**RECORD SET**
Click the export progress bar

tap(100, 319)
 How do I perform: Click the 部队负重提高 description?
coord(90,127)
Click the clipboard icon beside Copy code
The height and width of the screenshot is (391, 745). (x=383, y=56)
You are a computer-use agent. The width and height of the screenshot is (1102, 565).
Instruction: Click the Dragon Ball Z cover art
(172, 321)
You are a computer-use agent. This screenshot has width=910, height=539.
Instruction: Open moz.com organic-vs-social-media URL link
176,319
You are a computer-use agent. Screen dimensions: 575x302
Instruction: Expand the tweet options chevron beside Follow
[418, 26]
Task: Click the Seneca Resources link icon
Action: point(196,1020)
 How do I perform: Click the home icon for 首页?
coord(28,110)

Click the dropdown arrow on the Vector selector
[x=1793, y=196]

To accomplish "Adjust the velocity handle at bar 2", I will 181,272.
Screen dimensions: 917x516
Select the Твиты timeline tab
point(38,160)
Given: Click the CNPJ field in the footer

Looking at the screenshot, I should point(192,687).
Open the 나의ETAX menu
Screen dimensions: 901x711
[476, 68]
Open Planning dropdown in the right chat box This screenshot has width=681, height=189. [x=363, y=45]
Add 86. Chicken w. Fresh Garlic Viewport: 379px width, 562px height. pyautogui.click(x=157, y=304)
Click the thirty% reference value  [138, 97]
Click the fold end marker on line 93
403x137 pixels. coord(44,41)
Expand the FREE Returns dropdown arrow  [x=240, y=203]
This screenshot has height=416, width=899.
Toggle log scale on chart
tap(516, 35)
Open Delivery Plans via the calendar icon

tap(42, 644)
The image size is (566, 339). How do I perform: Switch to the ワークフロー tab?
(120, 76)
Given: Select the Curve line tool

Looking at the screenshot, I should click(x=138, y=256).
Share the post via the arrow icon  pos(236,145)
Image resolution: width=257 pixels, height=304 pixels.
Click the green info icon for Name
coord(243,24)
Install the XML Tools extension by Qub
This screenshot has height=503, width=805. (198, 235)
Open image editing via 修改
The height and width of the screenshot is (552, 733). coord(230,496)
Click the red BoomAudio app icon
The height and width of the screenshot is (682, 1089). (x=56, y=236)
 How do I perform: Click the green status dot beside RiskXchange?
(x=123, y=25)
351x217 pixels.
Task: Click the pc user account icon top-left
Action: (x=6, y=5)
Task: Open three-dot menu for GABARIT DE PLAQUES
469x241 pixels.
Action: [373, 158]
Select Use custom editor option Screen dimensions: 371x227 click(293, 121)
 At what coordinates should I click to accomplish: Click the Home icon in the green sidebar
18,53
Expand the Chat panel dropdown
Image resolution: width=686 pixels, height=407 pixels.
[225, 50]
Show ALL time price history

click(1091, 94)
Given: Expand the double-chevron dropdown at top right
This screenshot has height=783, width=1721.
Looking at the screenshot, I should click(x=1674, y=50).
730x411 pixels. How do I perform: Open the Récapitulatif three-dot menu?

**PROBLEM**
Print the entries from their first line through the line containing "[x=1793, y=196]", including both of those lines, and reproduce every line in that span without any change.

**THE OUTPUT**
Click the export progress bar

tap(100, 319)
 How do I perform: Click the 部队负重提高 description?
coord(90,127)
Click the clipboard icon beside Copy code
The height and width of the screenshot is (391, 745). (x=383, y=56)
You are a computer-use agent. The width and height of the screenshot is (1102, 565).
Instruction: Click the Dragon Ball Z cover art
(172, 321)
You are a computer-use agent. This screenshot has width=910, height=539.
Instruction: Open moz.com organic-vs-social-media URL link
176,319
You are a computer-use agent. Screen dimensions: 575x302
Instruction: Expand the tweet options chevron beside Follow
[418, 26]
Task: Click the Seneca Resources link icon
Action: point(196,1020)
 How do I perform: Click the home icon for 首页?
coord(28,110)

Click the dropdown arrow on the Vector selector
[x=1793, y=196]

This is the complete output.